Haarlem has a world premiere in its hands. The IKEA store in the Waarderpolder will be the first store in the world to run a trial with a biogas plant to process non preventable food waste from the restaurant into green energy, on-site.
We asked a few questions to Sabine Kaars Sijpesteijn, spokeswoman at IKEA Netherlands, about the project.
Sabine, first tells us about the company’s objectives: ,, At IKEA, we are constantly looking for innovative and sustainable solutions to develop and improve our business operations to ultimately be fully circular and climate positive by 2030. Among other things, we investigate how we can minimize waste within our shop operation and convert inevitable waste into raw materials through prevention, reduction, reuse and recycling. Haarlem has been selected as our first test store to convert our food waste into clean energy. ”

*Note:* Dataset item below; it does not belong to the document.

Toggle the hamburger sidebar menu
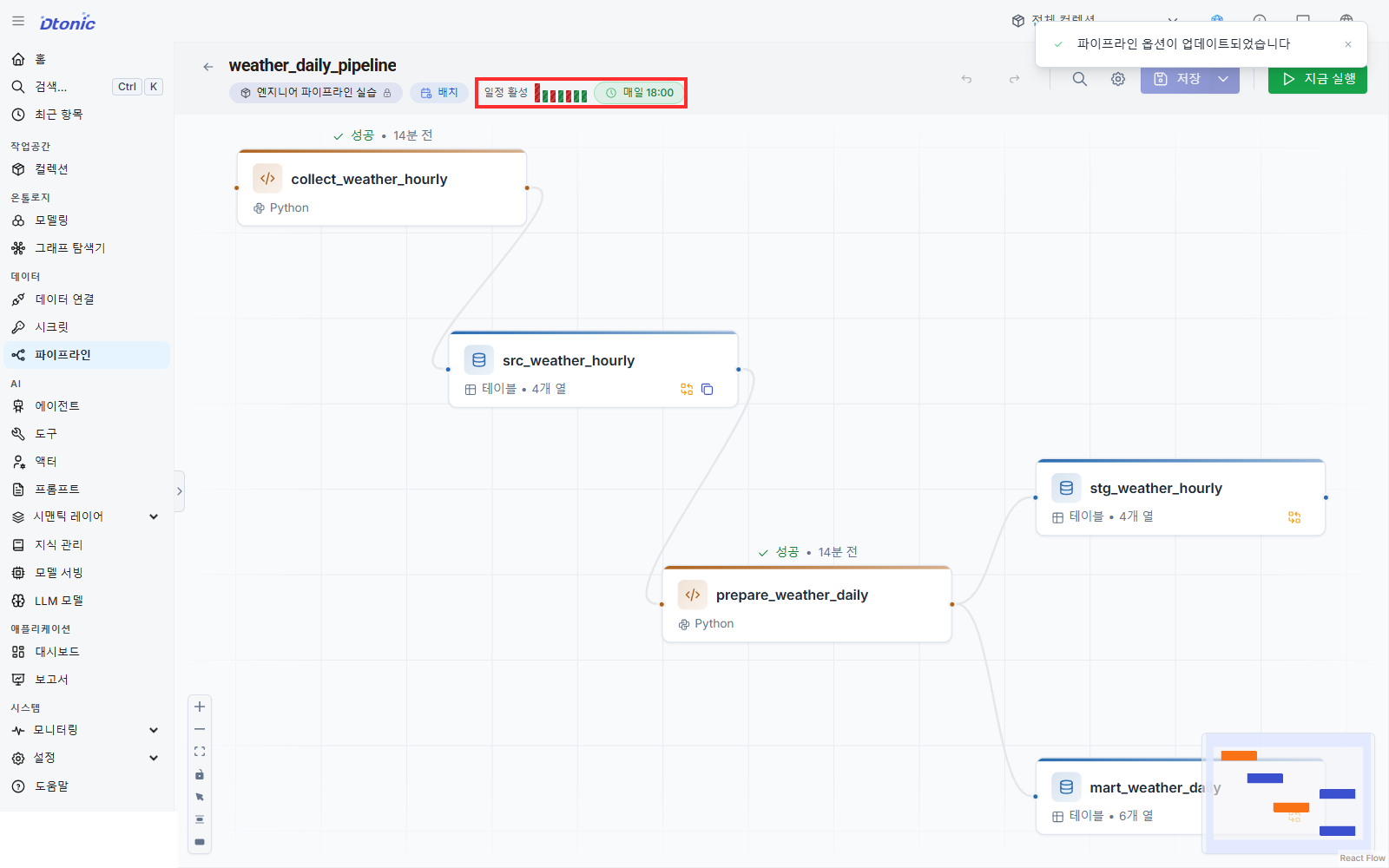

Sabine: ,, The test is scheduled for March 2021. The developments with regard to Corona may still have an effect on the specific start date. In Haarlem, we are conducting a first test worldwide to investigate how we can convert non-preventable food waste into biogas that is regenerated for our store operation. Based on this first test, it is decided what the next steps of the project are and if and when we will prepare for a possible larger rollout. For example by testing a biogas solution in other stores and countries. Any next steps for the project have not yet been determined. ”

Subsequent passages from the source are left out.